╭─ EXCERPT

That is what unconscious bias does. It builds a new system that helps sustain the old ones. What it also does is make us feel better about the systems in which some flourish, and some flounder. And that is what has happened. Unconscious bias has become part of a profitable industry of diversity, equity and inclusion that rarely tackles the particular thing that made all of these systems possible – power, and the abuse of power.

Unconscious bias allows you to protect your power, it allows for ongoing profit, while engaging in training to somehow do something about this so-called unconscious bias. It is what I call ‘tweak-o-nomics’. That is where businesses, industry, nation tweaks at the edges of an issue, rather than forensically engage it in order to transform. Tweak-o-nomics does not touch your power, it allows for the illusion of change, it does not ignite sustainable change.

Systems are either upheld or they are dismantled. These are the two options.

This year of devastation, loss, turbulence, brutality also offers us an important opportunity. It has given us a path to reset, rethink and reject. That is what should be done with unconscious bias. Reset, rethink and reject. The dismantling of systems is substantive work, it is heavy lifting, it is about transformative action. It requires we stare long and hard into how systems of inequity are upheld, how we uphold them, and then commit and engage the work of dismantling.

This labor is not equal or singular, because the systems are not equal or singular – that too is about power, and a sophistication within the use, and abuse of that power. The world of diversity, equity and inclusion has too often put the burden on people color to reimagine systems so that they are somehow less inequitable. That applies with gender too. Even the passage of a document as crucial as the Affirmative Action Bill here in Ghana becomes a battleground, where we see how power, gender and systems collide to restrict progress.

That is why Emotional Justice is so crucial. One of its four pillars is ‘Emotional Patriarchy’. This is when society caters to the feelings, needs, insecurities, vulnerabilities, of men – white men at the top, but black men too – no matter the cost or consequence to society, to women. The systems of inequity are designed to hold and maintain power for men. And that is why dismantling is both crucial, challenging, and painful.

╰─
╭─ DATA

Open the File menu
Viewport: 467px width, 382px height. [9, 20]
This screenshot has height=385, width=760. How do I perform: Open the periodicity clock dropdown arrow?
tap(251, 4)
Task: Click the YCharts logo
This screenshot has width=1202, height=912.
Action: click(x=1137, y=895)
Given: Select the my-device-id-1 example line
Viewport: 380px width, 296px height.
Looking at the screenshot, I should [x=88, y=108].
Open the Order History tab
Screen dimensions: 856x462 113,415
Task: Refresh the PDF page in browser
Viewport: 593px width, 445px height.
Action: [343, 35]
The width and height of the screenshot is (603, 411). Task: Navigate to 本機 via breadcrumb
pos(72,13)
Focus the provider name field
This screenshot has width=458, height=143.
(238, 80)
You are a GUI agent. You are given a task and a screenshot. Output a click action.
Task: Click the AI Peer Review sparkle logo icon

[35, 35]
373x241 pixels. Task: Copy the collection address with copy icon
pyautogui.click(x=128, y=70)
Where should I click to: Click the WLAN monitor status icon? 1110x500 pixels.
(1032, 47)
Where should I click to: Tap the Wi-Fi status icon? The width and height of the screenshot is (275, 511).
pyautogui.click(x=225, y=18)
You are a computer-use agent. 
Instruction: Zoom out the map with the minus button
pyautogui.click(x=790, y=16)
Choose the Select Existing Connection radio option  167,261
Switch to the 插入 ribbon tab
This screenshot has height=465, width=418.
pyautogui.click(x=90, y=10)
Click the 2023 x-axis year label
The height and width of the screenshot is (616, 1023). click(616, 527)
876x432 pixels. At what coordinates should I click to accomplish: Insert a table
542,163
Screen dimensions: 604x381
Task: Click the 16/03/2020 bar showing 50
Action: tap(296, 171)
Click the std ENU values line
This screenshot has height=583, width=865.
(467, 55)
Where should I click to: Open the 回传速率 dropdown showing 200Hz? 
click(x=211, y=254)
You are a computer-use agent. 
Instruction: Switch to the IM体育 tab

╰─

— TO DO —
Repeat the stretch of the passage on unconscious bias from "Unconscious bias allows" through "ignite sustainable change.". The listing comes from a separate source.

— SOLUTION TO THIS TASK —
Unconscious bias allows you to protect your power, it allows for ongoing profit, while engaging in training to somehow do something about this so-called unconscious bias. It is what I call ‘tweak-o-nomics’. That is where businesses, industry, nation tweaks at the edges of an issue, rather than forensically engage it in order to transform. Tweak-o-nomics does not touch your power, it allows for the illusion of change, it does not ignite sustainable change.